Эти слова, едва лейтенант их произнес, заставили его тут же устыдиться, но было поздно, они уже вылетели.
– Да знаю, знаю, – торопливо согласился Таннер. – Но я все-таки буду ждать.
Тем самым тема была исчерпана, и лейтенант д’Арманьяк этот вопрос больше не поднимал.
Они еще посидели, поговорили. Лейтенант упомянул о возможности как-нибудь вечерком вместе посетить quartier rserv.[123]
– Ну, можно, в принципе, – без энтузиазма кивнул Таннер.
– Вам надо отвлечься. Долго печалиться вредно. Я знаю тут одну девушку, она как раз…
Тут он осекся, вспомнив, что давным-давно убедился на собственном опыте: откровенные предложения такого рода, как правило, не пробуждают в человеке любопытство, а, наоборот, губят всякий интерес. Ни один охотник не захочет, чтобы дичь ему кто-то выбирал и за него выслеживал, даже если без этого ее, скорее всего, ему не добыть.
– Ладно. Хорошо, – безучастно кивал Таннер.
Вскоре он встал и принялся прощаться. Он будет так же приходить и завтра, и через день, и каждое утро, пока в один прекрасный день лейтенант д’Арманьяк не встретит его в дверях, впервые по-настоящему сияя, и не скажет: «Enfin, mon ami![124] Наконец-то хорошие вести!»
Выйдя в сад, Таннер опустил взгляд на голую, запекшуюся землю. По ней бегали огромные рыжие муравьи, иногда останавливаясь, чтобы воинственно помахать в воздухе передними лапками и жвалами. Ахмед затворил за ним калитку, и он уныло побрел обратно в пансион.
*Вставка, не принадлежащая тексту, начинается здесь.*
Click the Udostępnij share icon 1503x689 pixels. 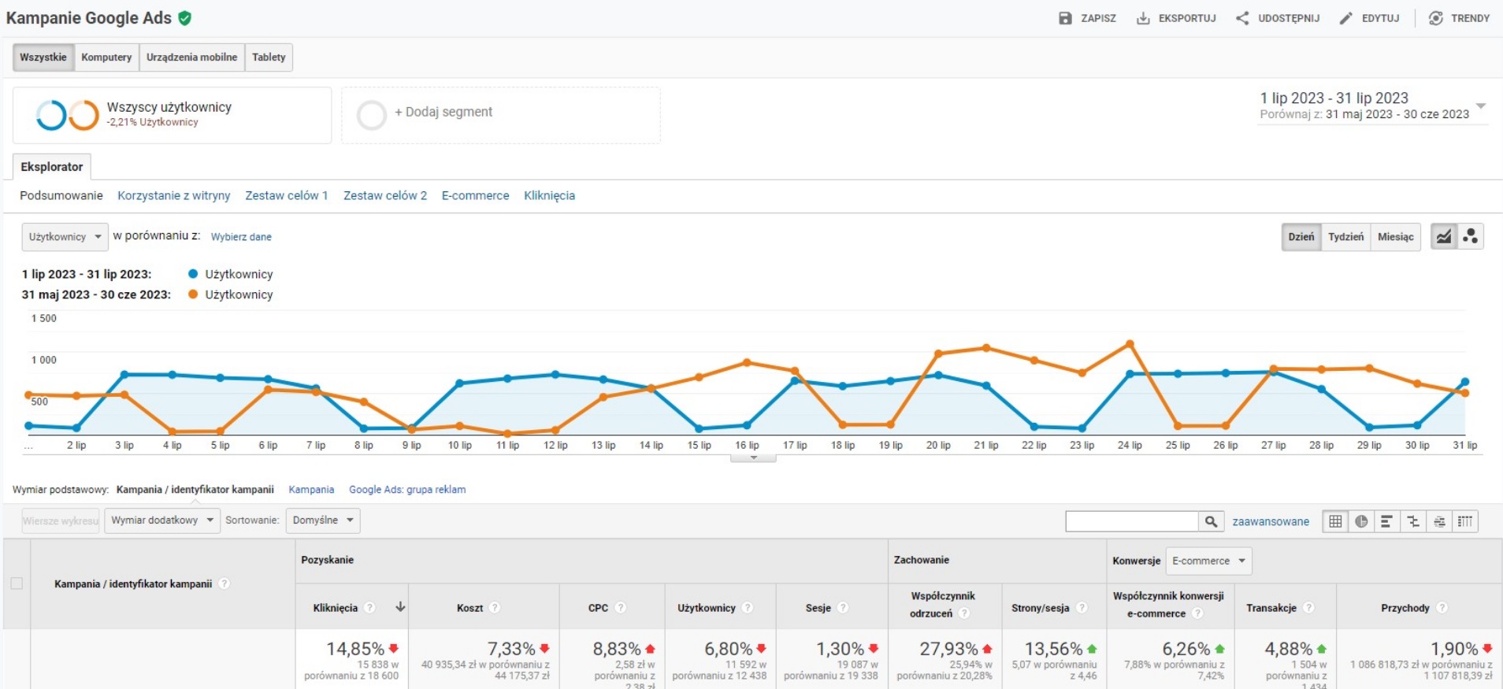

Обычно после этого он полдничал в накаленной солнцем маленькой, примыкающей к кухне обеденной зале, а чтобы пища была съедобнее, запивал ее целой бутылкой розового вина. Потом, одуревший от вина и жары, поднимался к себе в номер, раздевался и падал на кровать, чтобы проспать до той поры, пока солнечные лучи не станут более косыми, а окружающий пейзаж не лишится части убийственного сияния, которым блещет здесь в середине дня каждый камень. Теперь можно совершить приятную прогулку по окрестностям: в открыточно-яркую Игерму на холме, в довольно многолюдный Бени-Изген, расположенный ниже по долине, в Таджмут с его многоярусными террасами розовых и голубых строений и, конечно же, в обширную palmeraie,[125] где местные жители понастроили себе похожих на кукольные домики загородных особнячков со стенами из красной глины и крышами из выбеленных солнцем пальмовых листьев. Там постоянно слышится скрип колодезных воротов, а плеск воды, переливающейся по узким акведукам, лживо ласкает слух, противореча жесткой сухости земли и воздуха. Иногда целью его прогулки становился огромный базар в самой Бунуре; там он садился где-нибудь в тени аркады и наблюдал, следя за постепенным совершением какой-нибудь нескончаемой сделки, в ходе которой как покупатель, так и продавец в стремлении сбить цену или, наоборот, ее повысить прибегают ко всем мыслимым приемам актерского мастерства за исключением разве что настоящих слез. Бывали дни, когда он всех этих ничтожных людишек от всей души презирал: они же как ненастоящие – просто гротескные недочеловеки какие-то, как можно их всерьез считать равными прочим обитателям планеты! Это бывало в те дни, когда его приводили в ярость мягкие ручонки маленьких детишек, которые неосознанно хватали его за одежду или натыкались на него в уличной толчее. Поначалу он принимал их за карманников, а потом понял, что они просто пользуются им как опорой, чтобы быстрее продвигаться сквозь толпу, словно он дерево или стена. Это злило его еще больше, он яростно их отталкивал: дети все до единого были золотушные, в большинстве своем лысые, с темными черепами в подсыхающих болячках, обсиженных сплошным слоем мух.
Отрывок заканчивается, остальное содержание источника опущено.